# Directions for this task
Extend the piece on the BBC's BAT bribery findings and their relevance to ASEAN countries, starting after its last sentence, on BAT's market share in Malaysia, Cambodia, and Vietnam.

# Source passage
-- BEGIN --

Is BAT also bribing government officials in ASEAN countries?

Bangkok, 4 December 2015: A recent BBC investigation that exposed evidence of bribery at British American Tobacco has relevance for Southeast Asia. According to the investigative report, BAT illegally paid politicians and civil servants in countries in East Africa. The payments were revealed when a whistle blower who worked for BAT in Kenya for 13 years shared hundreds of secret documents.

BBC’s evidence indicates that BAT money has been used to:

  • Corrupt national parliaments;
  • Get information on – and make changes to – tobacco control legislation;
  • Get market information and intelligence to undermine competitors.

In return for the illegal payment to a Burundian senior civil servant, BAT wanted a draft copy of the country’s Tobacco Control Bill. An email from a contractor working for BAT says the official would be able to “accommodate any amendments before the president signs”.

Under the UK Bribery Act, British companies can be prosecuted for bribery anywhere in the world if they fail to take steps to prevent it. BAT could also face prosecution and huge fines in the US. According to UK’s Transparency International bribery expert, Jeremy Carver, this will now set inquires in motion about BAT’s operations globally so that everything they’re doing all over the world is now being scrutinised by prosecutors in the UK, the USA and anywhere they are operating.

BAT sells cigarettes in practically every country in the ASEAN region and has dominant cigarette market share in Malaysia (62%), where it also has a manufacturing facility, and significant market share in Cambodia (40%) and Vietnam (26%).

-- END --

# Records shown
-- BEGIN --

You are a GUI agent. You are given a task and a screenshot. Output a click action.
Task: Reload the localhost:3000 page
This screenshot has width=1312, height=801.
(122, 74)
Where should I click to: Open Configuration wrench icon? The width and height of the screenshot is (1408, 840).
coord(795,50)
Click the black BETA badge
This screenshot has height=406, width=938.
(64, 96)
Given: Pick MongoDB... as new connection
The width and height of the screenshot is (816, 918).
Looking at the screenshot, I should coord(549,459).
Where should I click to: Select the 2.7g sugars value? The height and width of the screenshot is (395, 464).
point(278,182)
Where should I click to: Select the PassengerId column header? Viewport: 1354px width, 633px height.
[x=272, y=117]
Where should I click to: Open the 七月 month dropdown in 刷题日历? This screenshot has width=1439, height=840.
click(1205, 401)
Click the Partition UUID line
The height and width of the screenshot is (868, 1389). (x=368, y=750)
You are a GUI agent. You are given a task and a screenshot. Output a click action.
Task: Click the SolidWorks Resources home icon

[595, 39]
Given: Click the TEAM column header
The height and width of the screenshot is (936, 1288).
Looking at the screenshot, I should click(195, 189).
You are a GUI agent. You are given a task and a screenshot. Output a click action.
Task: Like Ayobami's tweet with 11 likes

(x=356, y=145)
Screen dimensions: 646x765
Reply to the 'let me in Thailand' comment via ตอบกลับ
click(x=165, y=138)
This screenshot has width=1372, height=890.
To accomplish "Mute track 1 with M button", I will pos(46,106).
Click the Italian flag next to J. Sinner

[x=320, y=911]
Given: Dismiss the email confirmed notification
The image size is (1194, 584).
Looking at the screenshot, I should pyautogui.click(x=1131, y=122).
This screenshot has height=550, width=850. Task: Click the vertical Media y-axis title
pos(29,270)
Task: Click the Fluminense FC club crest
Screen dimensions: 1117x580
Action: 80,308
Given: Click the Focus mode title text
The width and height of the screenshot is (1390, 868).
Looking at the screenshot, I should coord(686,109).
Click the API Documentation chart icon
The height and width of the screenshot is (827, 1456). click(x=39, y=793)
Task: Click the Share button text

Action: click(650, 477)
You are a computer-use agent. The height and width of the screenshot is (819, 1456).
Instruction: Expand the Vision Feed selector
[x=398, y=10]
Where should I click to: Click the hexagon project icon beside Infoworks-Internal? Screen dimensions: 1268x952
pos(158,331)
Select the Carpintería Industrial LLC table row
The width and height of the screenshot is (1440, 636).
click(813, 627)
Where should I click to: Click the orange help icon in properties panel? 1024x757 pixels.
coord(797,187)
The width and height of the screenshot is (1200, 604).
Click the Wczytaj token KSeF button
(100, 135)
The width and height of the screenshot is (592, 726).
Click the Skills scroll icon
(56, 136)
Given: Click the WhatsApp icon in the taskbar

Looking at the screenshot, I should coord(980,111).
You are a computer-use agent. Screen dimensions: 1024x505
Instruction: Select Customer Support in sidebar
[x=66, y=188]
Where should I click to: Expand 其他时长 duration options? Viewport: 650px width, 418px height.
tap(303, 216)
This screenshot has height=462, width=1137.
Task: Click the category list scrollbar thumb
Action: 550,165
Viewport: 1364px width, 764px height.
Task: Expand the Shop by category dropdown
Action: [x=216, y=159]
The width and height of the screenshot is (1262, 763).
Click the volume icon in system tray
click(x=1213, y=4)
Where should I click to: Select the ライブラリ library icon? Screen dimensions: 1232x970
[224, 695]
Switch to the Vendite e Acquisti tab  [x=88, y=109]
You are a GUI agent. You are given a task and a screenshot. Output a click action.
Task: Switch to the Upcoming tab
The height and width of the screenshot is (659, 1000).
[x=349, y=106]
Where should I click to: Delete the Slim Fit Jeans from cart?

-- END --

# Output below
“In the light of this recent expose, BAT’s activities in countries where it is operating must be investigated by local anti-corruption authorities,” said Ms. Bungon Ritthiphakdee, Executive Director of Southeast Asia Tobacco Control Alliance (SEATCA). “Tobacco companies apply pressure on governments and undermine any effort to strengthen tobacco control.” All ASEAN countries are equipped with anti-corruption laws, which can be applied for any corrupt practices such as bribery of public officials.


BAT violated Commonwealth Games sponsorship rules in Malaysia in return for tax freeze

In return for a Commonwealth Games sponsorship deal, the Malaysian government agreed to “a freeze on government imposed excise over a similar period of five years.

BAT’s internal documents[1] reveal how BAT and other tobacco companies sponsored the 1998 Games through the Malaysian National Sports Council (NSC), contrary to the Commonwealth Games constitution that has a tobacco-free policy, and how the payments would be made without evoking public attention and be more of a “silent understanding” as proposed by the Minister of Primary Industries.

In internal BAT communications[2] parent company BAT informed its local subsidiary, Malaysian Tobacco Company, it would sponsor the 1998 Commonwealth Games in Malaysia: “The industry will channel funds through the National Sports Council (an existing organization) and not directly to the Commonwealth Games Foundation. NSC will write to the tobacco companies inviting financial contributions. Effectively, the Industry will be allowed to ‘sponsor’ the aims and work of the NSC and the Industry will seek limited publicity so that contributions can be managed as a brand operating expense, thus avoiding the need for specific disclosure in annual reports. […]The Industry is proposing to contribute RM250 mns [approximately £66 million at current exchange rates] over a five year period, beginning January 1994.”

“In August, the SEATCA released a regional Tobacco Industry Interference Index[3] which shows the industry meddling in public health remains a big problem in ASEAN countries. According to Ms. Ritthiphakdee, “Transparency is important when dealing with the tobacco industry. Many governments do not have a procedure for disclosing their interactions with the industry. This is an important first step to prevent and reduce tobacco industry interference.”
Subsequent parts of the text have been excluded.